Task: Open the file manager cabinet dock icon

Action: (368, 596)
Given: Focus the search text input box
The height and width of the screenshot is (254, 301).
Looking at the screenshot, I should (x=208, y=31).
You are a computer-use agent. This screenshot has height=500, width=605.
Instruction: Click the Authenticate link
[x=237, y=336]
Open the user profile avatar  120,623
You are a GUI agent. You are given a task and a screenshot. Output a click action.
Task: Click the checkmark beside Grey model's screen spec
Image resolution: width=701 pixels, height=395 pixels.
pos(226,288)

* * *

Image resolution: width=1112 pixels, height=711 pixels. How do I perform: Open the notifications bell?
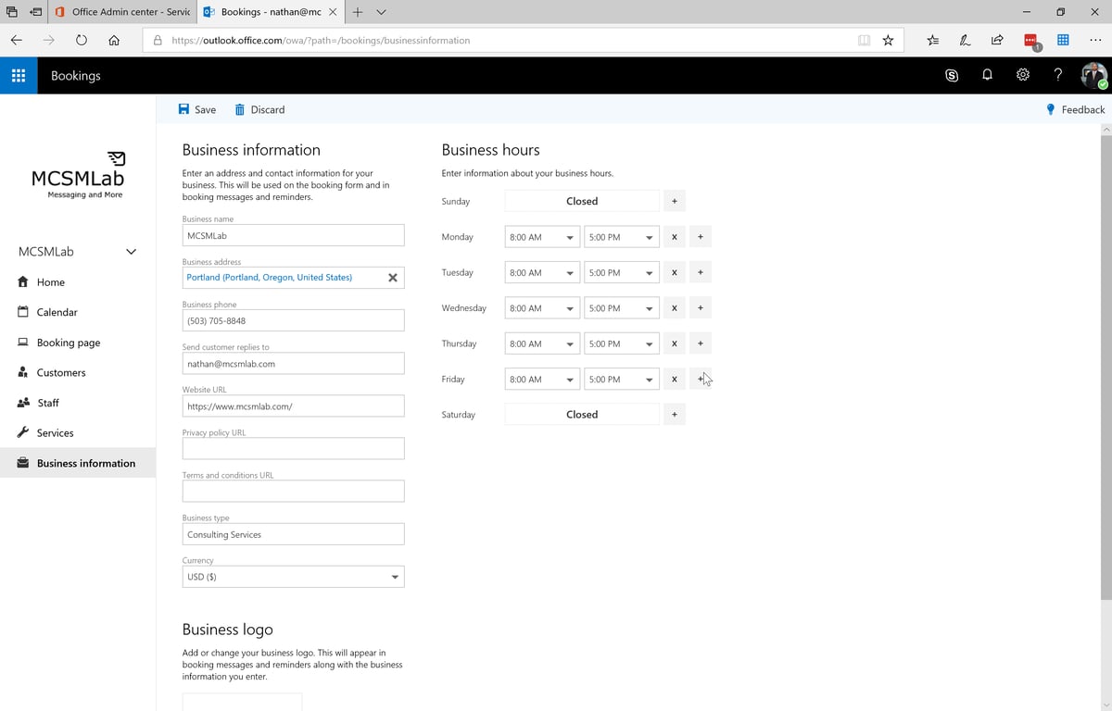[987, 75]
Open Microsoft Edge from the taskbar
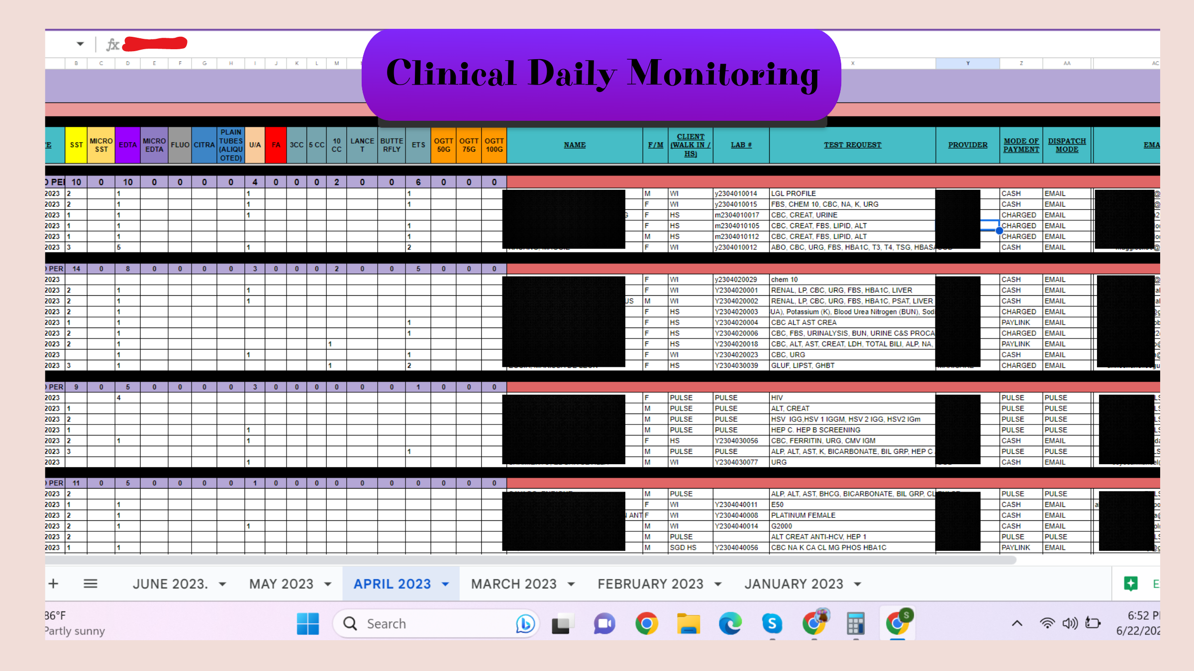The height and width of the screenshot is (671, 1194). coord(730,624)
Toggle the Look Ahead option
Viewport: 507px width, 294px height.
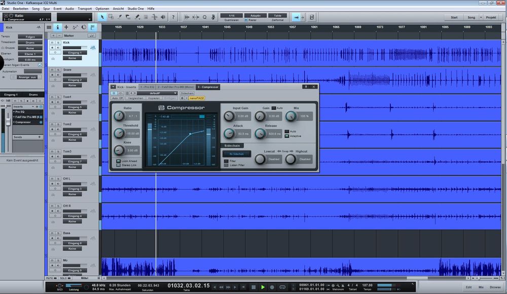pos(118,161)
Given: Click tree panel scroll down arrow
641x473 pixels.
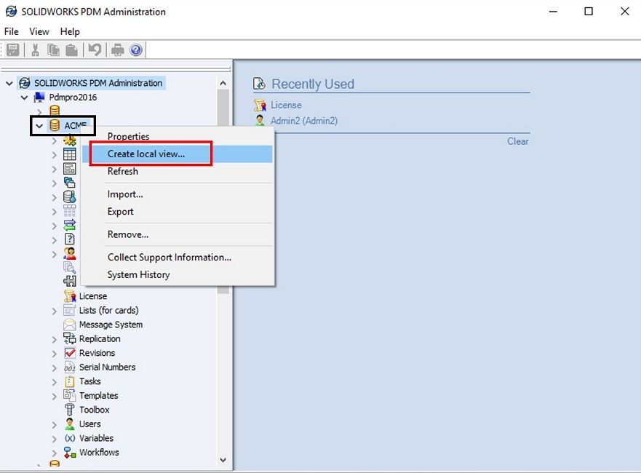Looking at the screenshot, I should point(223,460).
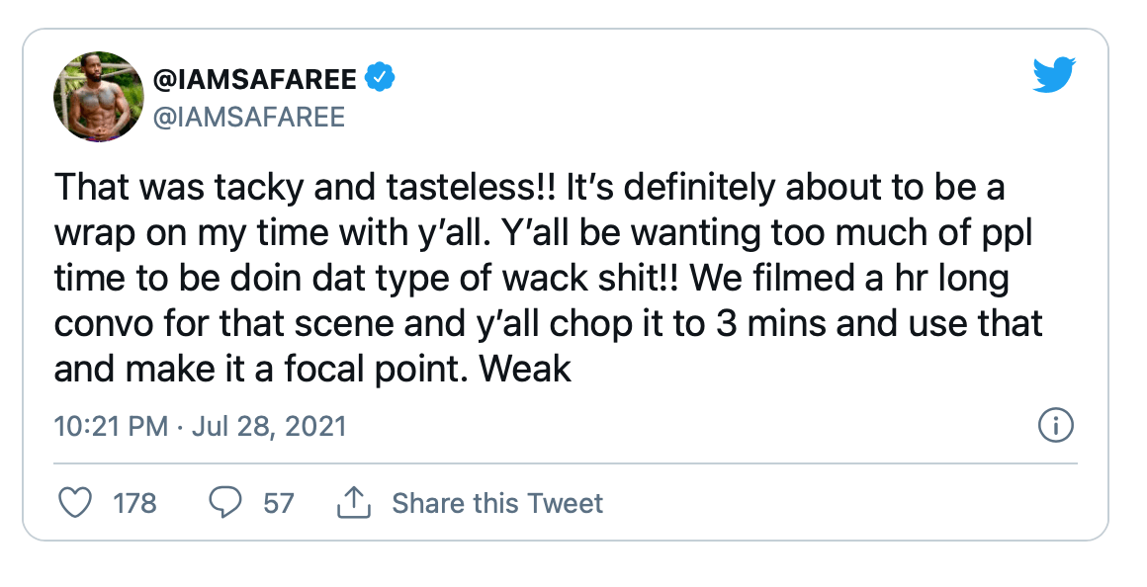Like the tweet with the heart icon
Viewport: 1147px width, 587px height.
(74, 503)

> [Prompt]: Could you write out the part of the data that opens with the line containing "You are a GUI" and closes with the line containing "pos(226,288)", substituting "tick mark" for "checkmark" and leaving everything else as it is?

> [Task output]:
You are a GUI agent. You are given a task and a screenshot. Output a click action.
Task: Click the tick mark beside Grey model's screen spec
Image resolution: width=701 pixels, height=395 pixels.
pos(226,288)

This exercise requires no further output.